THE property market in South Africa remains unfavourable for real estate agents and sellers following years of low price growth and stagnant sales. However, this depressed market provides many opportunities for investors, provided that the properties are carefully chosen with thorough due diligence and a long-term investment plan in mind.
This is according to Christo Botes, Executive Director at Business Partners Limited, who attributed the depressed property landscape to several factors, the most significant being the overall anaemic state of the South African economy.
“With household spending under stress, businesses under pressure, an overall unemployment rate of 27.7% and GDP growth of below 2%, investors with large deposits and financiers eager to extend property loans are scarce – especially following the recent downgrade of South Africa’s long-term foreign currency debt to BB from BB+ by S&P Global,” Botes said.
He added that real estate had also become a less desirable asset class following the 2008 global financial crash. “This is true among global and local investors. The net result is that a property buyer in South Africa today would find himself on a relatively open playing field, with lots of options from which to choose.”

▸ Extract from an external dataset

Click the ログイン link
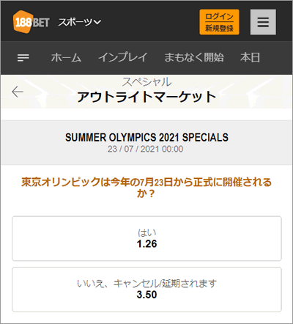293x324 pixels. [219, 16]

Botes says that prospective investors who were considering purchasing a property, should keep the following ten points in mind:
1. Location
Certain areas have been more affected by the economic downturn, which is why location is imperative. Property values in metropolitan areas are more favourable as they are more resilient to economic fluctuations.
2. Affordability
One of the biggest mistakes that inexperienced property investors make is to fixate on the bond-repayment figure alone. Rates, levies, utilities, maintenance and security costs all have to be factored in. It is also very important to test various scenarios to see if the investment is still affordable when interest rates or other costs increase. Remember not to take the municipal rates that the previous owner has been paying as a given. The municipality will adjust the rates according to the sales price as you register the purchase of the property.
3. Deposit
The bigger the deposit, the lower bond repayments will be, however this can be a difficult calculation for business owners. They must consider the opportunity cost of taking the cash for the deposit out of the business – it may be more lucrative to keep the money in the business compared to the savings gained from having an increased deposit.
4. The cost and supply of utilities
Electricity and water, once a given in nearly all formal properties in South Africa, are no longer to be taken for granted. Conduct a careful study of the reliability of the supply, its costs, and the availability of backup systems.
5. The cost of maintenance
It is easy to underestimate the cost of maintenance, especially in old buildings that may be seen as a bargain. Be sure to do an accurate survey of the state of repair of the building.
6. The cost of security
The buyer may need to invest a large once-off installation such as an electric fence or add in the ongoing cost of around-the-clock security if the property is particularly vulnerable to crime.
7. Access
Ease of access can be key to making a property investment worthwhile. Consider issues such as road infrastructure, as well as parking, congestion, and the proximity of public transport.
8. Defects
Calculating the ongoing maintenance of a building is one thing but ensuring that there are no hidden defects in the property is another element that must not be neglected.
Make a careful study of the water and electricity connections to the property, the state of the building itself, the infrastructure such as air conditioning, and nowadays, the fibre connections and cellphone coverage.
9. Approved building plans
Many investors have had the misfortune of buying a property, only to be slapped with a demolition order because the seller had built without the requisite approval. It is advisable to request the approved building plans of the property before it is bought.
10. Sectional title
If an investment is part of a sectional-title scheme, it adds another layer of due diligence. Make sure that the body corporate that runs the complex is well managed and healthy. It is also vital to view the financials of the body corporate.